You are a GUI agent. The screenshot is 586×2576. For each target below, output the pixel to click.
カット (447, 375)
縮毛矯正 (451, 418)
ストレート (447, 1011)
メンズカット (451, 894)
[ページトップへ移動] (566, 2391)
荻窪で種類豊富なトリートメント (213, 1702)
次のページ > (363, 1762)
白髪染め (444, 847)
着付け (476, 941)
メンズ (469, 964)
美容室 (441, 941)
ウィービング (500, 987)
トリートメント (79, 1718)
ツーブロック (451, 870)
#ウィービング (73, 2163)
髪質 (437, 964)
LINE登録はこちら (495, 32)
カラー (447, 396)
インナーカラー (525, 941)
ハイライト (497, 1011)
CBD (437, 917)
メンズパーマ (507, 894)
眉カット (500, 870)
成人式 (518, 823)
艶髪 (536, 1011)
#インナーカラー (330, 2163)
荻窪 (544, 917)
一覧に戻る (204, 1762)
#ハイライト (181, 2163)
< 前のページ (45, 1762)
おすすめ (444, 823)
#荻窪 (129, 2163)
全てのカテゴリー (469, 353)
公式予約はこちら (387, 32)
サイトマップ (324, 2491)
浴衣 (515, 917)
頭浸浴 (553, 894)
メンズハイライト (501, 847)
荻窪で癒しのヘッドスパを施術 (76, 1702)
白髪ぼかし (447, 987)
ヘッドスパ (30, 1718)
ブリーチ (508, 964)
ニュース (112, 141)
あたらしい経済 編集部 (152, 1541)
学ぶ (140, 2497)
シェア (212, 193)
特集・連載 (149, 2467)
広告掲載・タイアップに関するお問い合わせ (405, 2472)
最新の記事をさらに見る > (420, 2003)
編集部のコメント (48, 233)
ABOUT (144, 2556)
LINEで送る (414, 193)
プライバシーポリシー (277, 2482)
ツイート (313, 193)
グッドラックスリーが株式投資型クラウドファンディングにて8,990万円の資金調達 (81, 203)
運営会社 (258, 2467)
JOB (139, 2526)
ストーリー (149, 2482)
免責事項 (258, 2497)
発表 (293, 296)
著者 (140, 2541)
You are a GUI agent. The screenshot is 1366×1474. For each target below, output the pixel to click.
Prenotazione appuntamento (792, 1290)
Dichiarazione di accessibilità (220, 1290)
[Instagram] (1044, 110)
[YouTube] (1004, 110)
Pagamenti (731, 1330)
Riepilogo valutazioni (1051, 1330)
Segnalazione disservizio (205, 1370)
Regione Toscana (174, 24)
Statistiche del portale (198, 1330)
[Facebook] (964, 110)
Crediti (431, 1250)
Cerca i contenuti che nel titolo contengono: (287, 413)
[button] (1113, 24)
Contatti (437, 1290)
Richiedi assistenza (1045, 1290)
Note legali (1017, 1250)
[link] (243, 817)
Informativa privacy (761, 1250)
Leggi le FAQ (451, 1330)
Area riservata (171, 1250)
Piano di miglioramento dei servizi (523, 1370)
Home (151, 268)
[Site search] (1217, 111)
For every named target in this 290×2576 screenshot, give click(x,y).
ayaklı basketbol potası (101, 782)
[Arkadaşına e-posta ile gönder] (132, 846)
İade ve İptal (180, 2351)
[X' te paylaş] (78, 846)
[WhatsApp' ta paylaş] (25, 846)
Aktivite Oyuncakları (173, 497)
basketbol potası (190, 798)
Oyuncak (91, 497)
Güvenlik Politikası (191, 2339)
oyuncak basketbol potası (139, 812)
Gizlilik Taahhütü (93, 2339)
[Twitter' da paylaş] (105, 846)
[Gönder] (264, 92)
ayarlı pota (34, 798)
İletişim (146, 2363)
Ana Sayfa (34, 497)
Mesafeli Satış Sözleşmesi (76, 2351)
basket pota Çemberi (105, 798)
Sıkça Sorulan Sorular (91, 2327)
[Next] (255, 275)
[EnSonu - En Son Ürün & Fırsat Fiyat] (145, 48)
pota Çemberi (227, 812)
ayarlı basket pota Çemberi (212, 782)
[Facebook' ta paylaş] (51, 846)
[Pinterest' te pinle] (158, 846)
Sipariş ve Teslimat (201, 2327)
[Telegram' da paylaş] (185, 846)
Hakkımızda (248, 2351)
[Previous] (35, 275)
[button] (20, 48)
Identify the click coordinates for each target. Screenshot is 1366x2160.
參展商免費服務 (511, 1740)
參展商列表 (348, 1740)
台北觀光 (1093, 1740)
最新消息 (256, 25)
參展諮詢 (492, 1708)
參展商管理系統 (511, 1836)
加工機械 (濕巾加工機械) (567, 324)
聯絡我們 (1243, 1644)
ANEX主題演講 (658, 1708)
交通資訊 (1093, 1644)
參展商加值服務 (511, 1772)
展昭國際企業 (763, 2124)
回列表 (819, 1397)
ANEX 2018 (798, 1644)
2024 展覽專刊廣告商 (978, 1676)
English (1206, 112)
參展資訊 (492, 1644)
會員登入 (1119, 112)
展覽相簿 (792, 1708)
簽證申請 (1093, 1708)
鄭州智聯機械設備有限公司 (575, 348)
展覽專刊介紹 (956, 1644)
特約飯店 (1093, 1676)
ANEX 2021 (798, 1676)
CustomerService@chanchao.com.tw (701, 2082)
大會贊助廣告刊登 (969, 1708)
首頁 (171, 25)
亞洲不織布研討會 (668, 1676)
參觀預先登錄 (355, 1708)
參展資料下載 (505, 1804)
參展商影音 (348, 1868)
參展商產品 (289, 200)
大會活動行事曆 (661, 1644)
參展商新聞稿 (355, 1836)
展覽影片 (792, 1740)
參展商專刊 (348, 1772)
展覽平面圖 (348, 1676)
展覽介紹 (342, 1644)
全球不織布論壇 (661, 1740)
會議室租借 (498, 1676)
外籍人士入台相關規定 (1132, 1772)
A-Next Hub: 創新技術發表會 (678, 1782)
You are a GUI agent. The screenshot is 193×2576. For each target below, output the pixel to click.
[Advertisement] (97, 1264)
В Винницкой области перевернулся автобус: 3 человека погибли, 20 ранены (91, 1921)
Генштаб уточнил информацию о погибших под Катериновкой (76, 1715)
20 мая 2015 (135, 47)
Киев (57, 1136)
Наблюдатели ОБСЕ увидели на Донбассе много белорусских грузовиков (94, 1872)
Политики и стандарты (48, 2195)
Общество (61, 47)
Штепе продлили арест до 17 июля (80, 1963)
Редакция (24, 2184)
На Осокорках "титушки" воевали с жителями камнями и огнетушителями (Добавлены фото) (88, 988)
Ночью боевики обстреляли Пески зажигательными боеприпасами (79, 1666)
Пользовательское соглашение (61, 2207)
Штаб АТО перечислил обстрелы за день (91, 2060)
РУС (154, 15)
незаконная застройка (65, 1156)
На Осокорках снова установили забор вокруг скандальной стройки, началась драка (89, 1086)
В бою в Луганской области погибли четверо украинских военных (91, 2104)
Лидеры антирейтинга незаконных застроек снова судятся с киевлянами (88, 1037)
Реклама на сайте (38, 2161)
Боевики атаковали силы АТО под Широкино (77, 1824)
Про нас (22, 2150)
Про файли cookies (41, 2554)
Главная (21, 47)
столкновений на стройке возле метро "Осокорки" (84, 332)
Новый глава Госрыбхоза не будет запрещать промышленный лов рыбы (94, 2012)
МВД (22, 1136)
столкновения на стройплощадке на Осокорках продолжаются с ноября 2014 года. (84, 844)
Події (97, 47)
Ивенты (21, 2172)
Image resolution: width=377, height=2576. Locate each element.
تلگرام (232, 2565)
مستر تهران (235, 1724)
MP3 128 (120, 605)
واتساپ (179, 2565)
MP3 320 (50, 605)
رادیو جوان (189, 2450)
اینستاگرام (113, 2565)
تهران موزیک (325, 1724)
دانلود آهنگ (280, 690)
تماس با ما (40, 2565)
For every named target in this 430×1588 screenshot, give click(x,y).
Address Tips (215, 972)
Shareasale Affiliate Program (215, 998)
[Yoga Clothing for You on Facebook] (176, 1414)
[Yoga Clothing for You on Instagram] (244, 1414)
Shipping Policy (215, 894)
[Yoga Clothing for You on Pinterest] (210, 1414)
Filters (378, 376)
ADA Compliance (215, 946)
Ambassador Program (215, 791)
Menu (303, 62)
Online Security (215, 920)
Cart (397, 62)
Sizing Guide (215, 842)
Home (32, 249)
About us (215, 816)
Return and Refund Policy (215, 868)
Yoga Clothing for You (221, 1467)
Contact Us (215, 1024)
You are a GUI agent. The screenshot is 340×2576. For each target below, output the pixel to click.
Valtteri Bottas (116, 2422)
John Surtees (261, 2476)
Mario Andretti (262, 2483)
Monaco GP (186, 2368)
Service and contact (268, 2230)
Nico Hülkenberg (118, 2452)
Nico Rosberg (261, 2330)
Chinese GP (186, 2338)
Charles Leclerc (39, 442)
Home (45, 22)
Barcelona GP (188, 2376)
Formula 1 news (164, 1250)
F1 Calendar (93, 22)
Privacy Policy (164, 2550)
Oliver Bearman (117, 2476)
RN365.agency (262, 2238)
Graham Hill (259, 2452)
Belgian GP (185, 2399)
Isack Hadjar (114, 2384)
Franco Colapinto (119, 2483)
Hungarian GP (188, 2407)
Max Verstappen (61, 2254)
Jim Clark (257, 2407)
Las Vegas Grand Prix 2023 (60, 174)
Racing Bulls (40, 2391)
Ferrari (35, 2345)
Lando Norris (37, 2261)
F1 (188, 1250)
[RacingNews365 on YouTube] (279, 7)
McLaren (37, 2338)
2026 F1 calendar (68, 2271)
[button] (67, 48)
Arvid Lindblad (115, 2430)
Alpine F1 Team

> **Task item**
Only lines with the string "named" are wanted; please find each one in the listing and copy it.

> **Answer for this exercise**
For every named target in this 290×2576 screenshot, give click(x,y).
For every named target in this 430×1588 screenshot, give click(x,y).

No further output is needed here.